Bill 104 had closed a loophole allowing children not eligible for the English-language public school system to gain access by first spending time in a private English school. Rights in the constitution guarantee the right of tuition free attendance at English publicly financed schools if children’s parents have received most of their education in Canadian English schools or the children have had an English language education.
But the Supreme Court struck down Bill 104 in a ruling recently. It said in its decision that Bill 104’s purposes were acceptable in that the parents involved were exploiting an administrative loophole, However it said that the approach to closing the loophole should have been different. Rather than setting a general rule blocking the right of continuing attendance at English publicly financed schools if a student attend a private English school solely to gain admittance to the English public system, the Court said the government should rule on a case by case basis for each school and each student based on their motives for operating or attending the school.

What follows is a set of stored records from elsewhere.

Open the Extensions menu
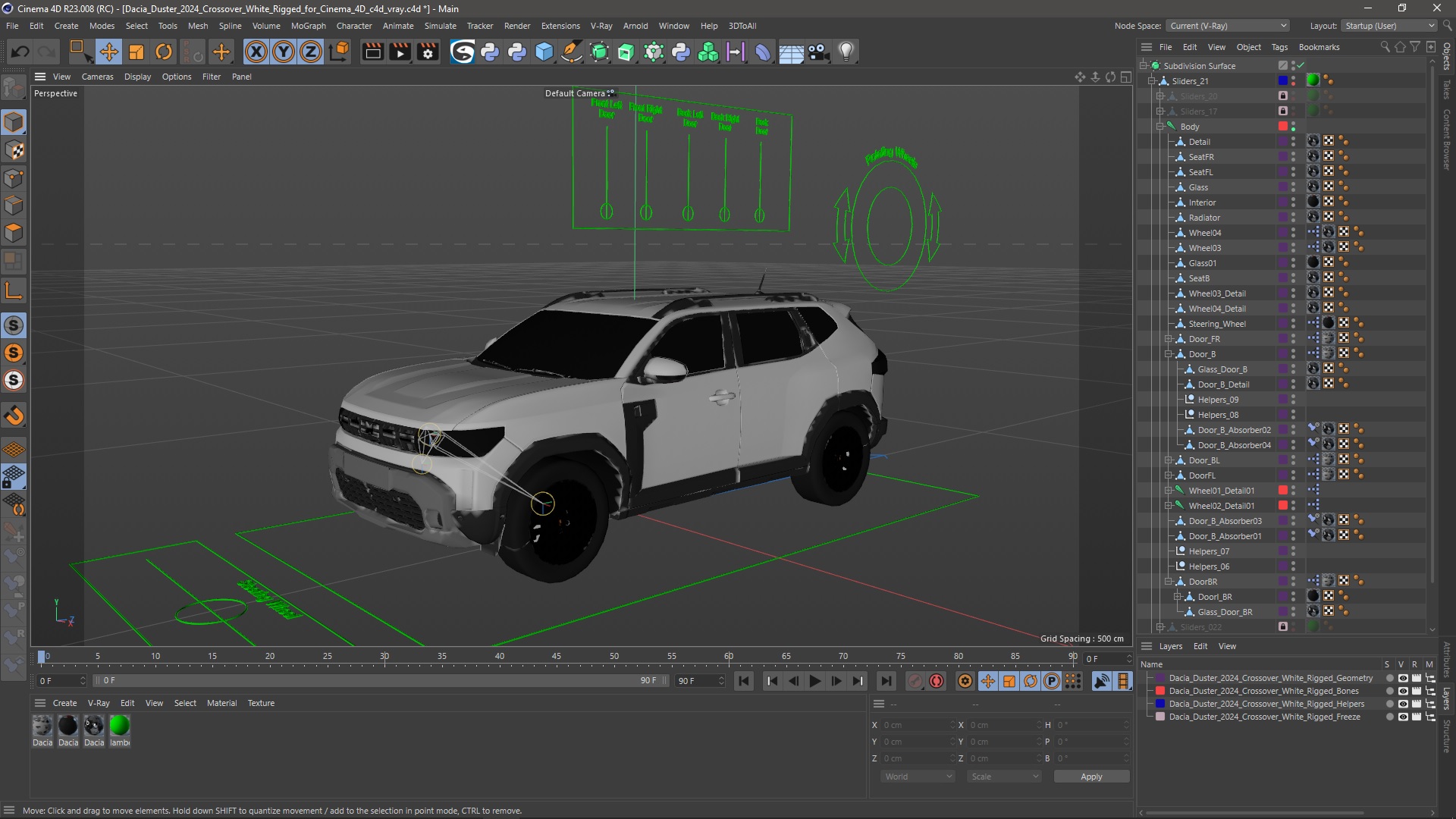 [558, 25]
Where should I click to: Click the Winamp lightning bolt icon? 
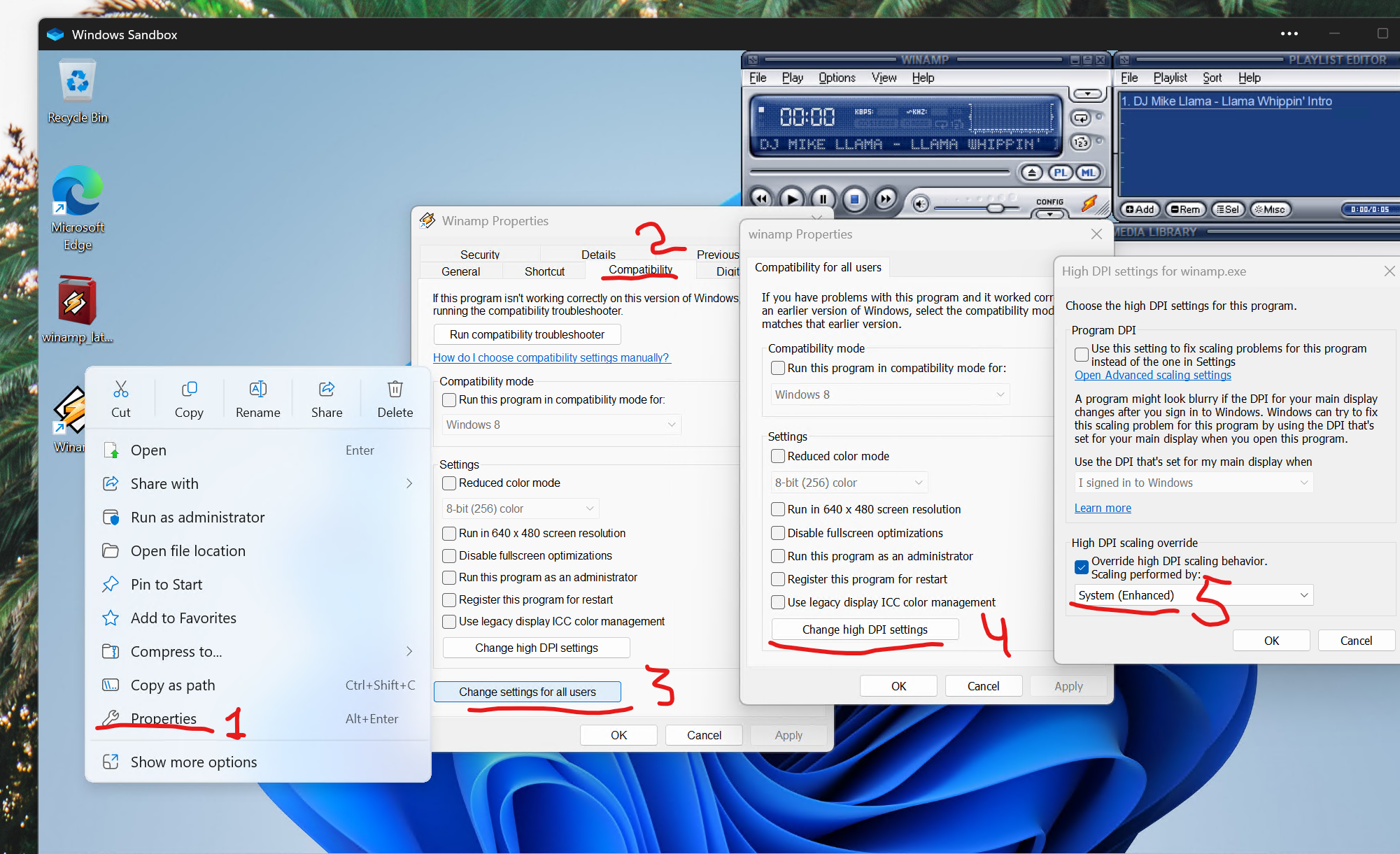click(1089, 204)
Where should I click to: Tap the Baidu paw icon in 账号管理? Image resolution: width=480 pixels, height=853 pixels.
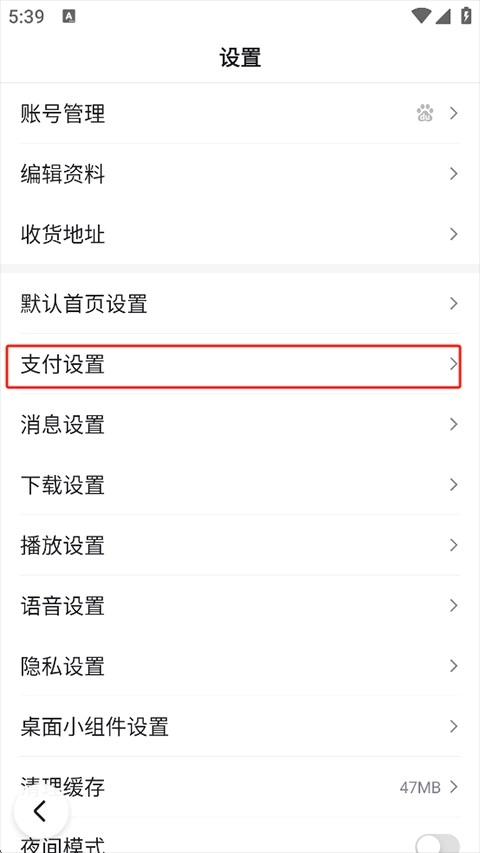tap(425, 113)
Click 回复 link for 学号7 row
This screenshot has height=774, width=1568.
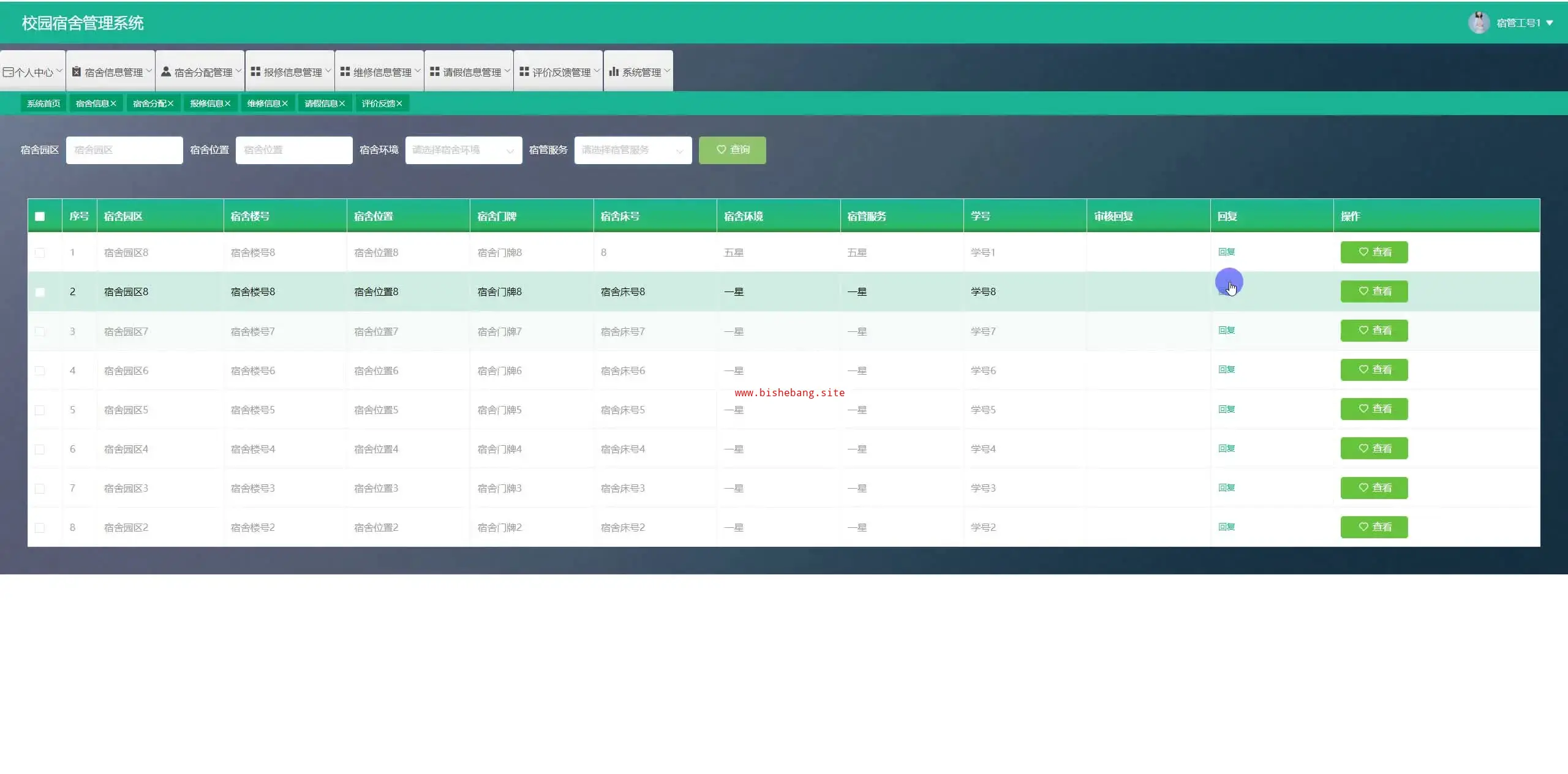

I wrote a few days ago that the Supreme Court was in error in its ruling. (see http://www.policycentre.ca/2009/10/27/934/). The Court should not tell provinces how to administer education policy that is justified. This is meddling in administrative policy which is well beyond the competence of the Court. The solution that the Court suggests is an administrative nightmare and frankly stupid. Bill 104 is a much better approach and should have been left alone.
The PQ now argues that rather than trying to block the children who would not otherwise have the right to attend English public schools from spending a short time at private English school to earn the right to continuing attendance English public schools, the law should restrict access to English private schools more generally. Presumably this would involve general prohibitions on attendance at private English language schools, that with few exceptions for those who are clearly part of the English speaking minority, would force children to attend French language schools. The PQ also suggests using the ‘notwithstanding clause’ to shore up any new legislation.
What would be remarkable about the PQ position is that it would take the government into regulating who may or may not attend private schools that are not government funded. While curriculum and teaching standards are fair game, who may attend these has generally been accepted as a private matter, beyond the reach of legitimate government regulation . The Quebec Government sounds sympathetic. The Minister said “The ruling recognizes that some parents use this as a short cut to get into public schools,” she said. “This is what we want to stop.”
It is hard not to be sympathetic to the PQ case. If the Court insists on this kind of activist stance, resulting in silly interventions in policy, it may be time for governments to use the clause, as much as it is disliked. This might have a sobering affect on the Supreme Court when it is tempted to step into policy matters beyond its competence.